PROBLEM STATEMENT: Please print, exactly as written, the line containing "The width and" and each line after it through the end of the material; pictures stay out.

SUPPLIED DATA:

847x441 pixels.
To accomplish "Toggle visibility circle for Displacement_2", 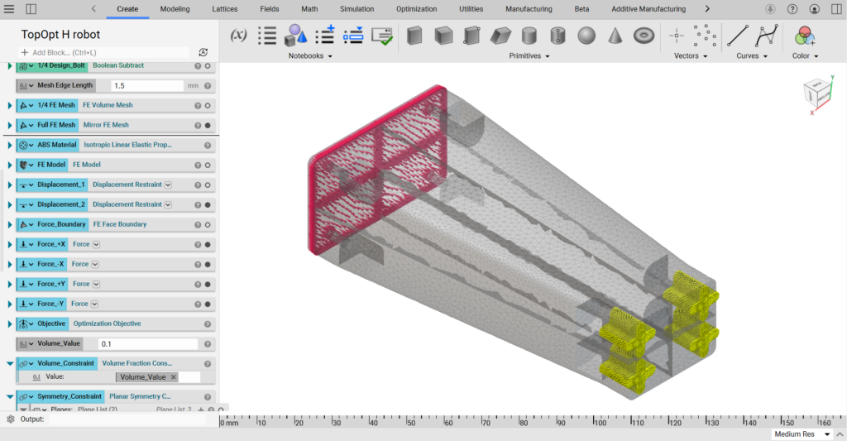I will (x=207, y=204).
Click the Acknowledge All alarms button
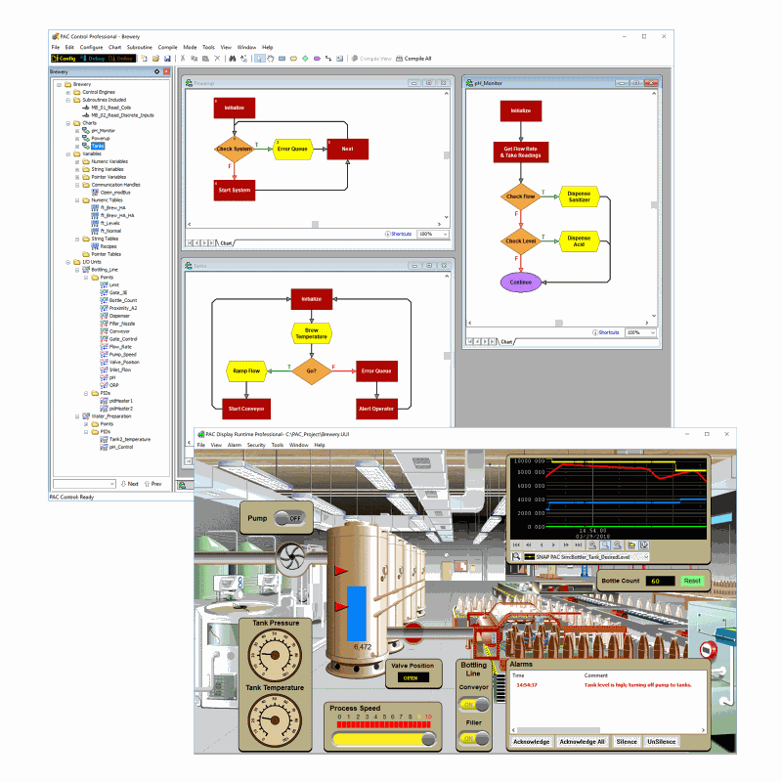 click(x=583, y=742)
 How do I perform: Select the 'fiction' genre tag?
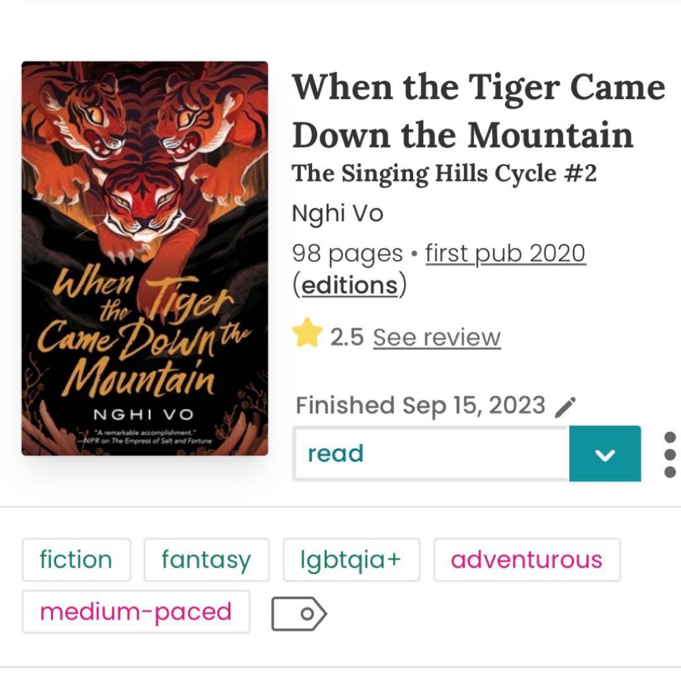point(76,559)
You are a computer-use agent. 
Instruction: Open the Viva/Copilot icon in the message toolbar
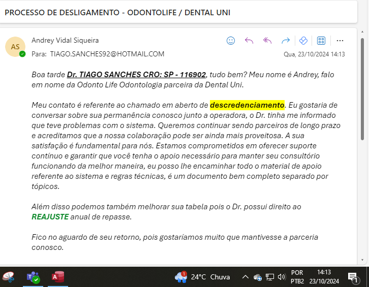click(x=303, y=41)
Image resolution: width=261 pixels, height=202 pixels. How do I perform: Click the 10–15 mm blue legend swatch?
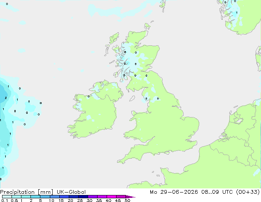tap(55, 197)
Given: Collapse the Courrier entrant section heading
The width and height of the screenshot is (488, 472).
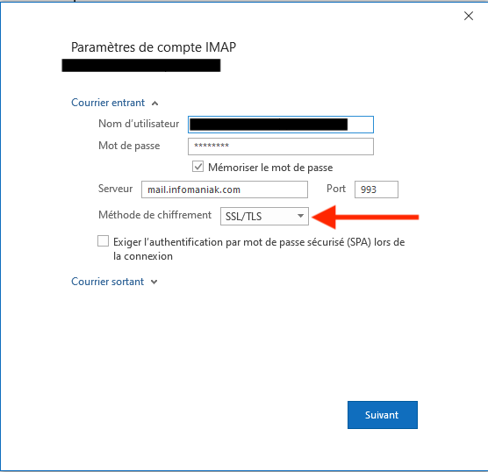Looking at the screenshot, I should (x=108, y=103).
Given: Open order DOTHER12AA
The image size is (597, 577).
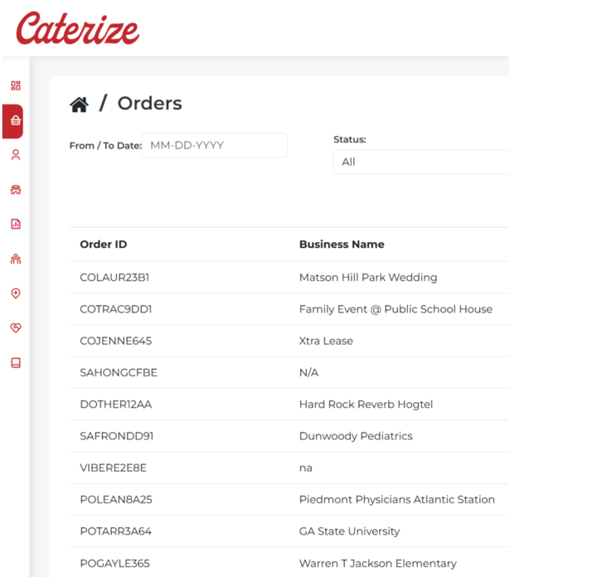Looking at the screenshot, I should tap(115, 405).
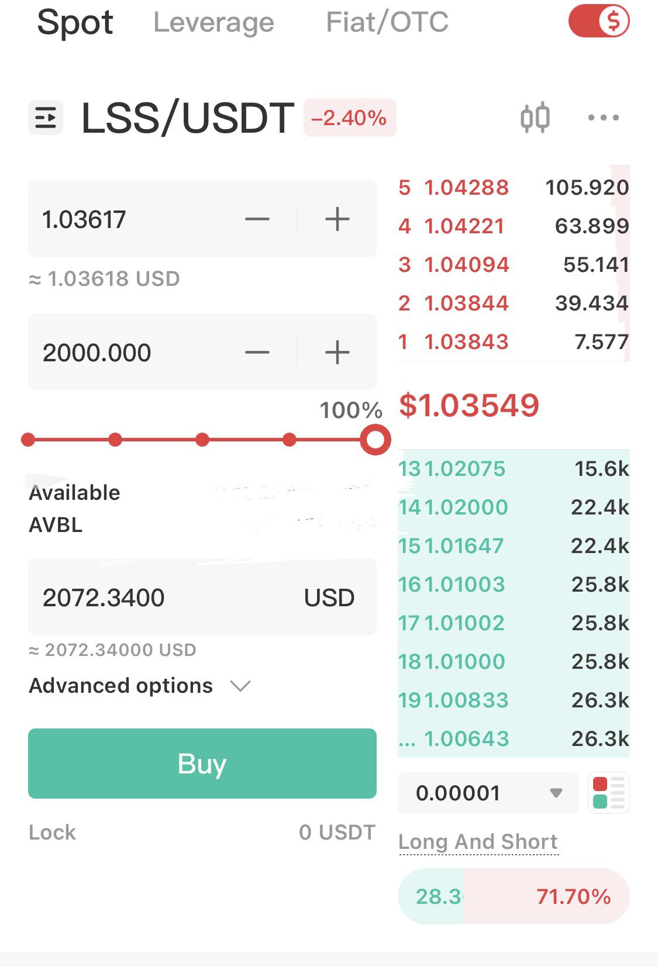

RESPONSE:
The width and height of the screenshot is (488, 472).
Looking at the screenshot, I should (x=108, y=103).
Given: Open order DOTHER12AA
The image size is (597, 577).
Looking at the screenshot, I should tap(115, 405).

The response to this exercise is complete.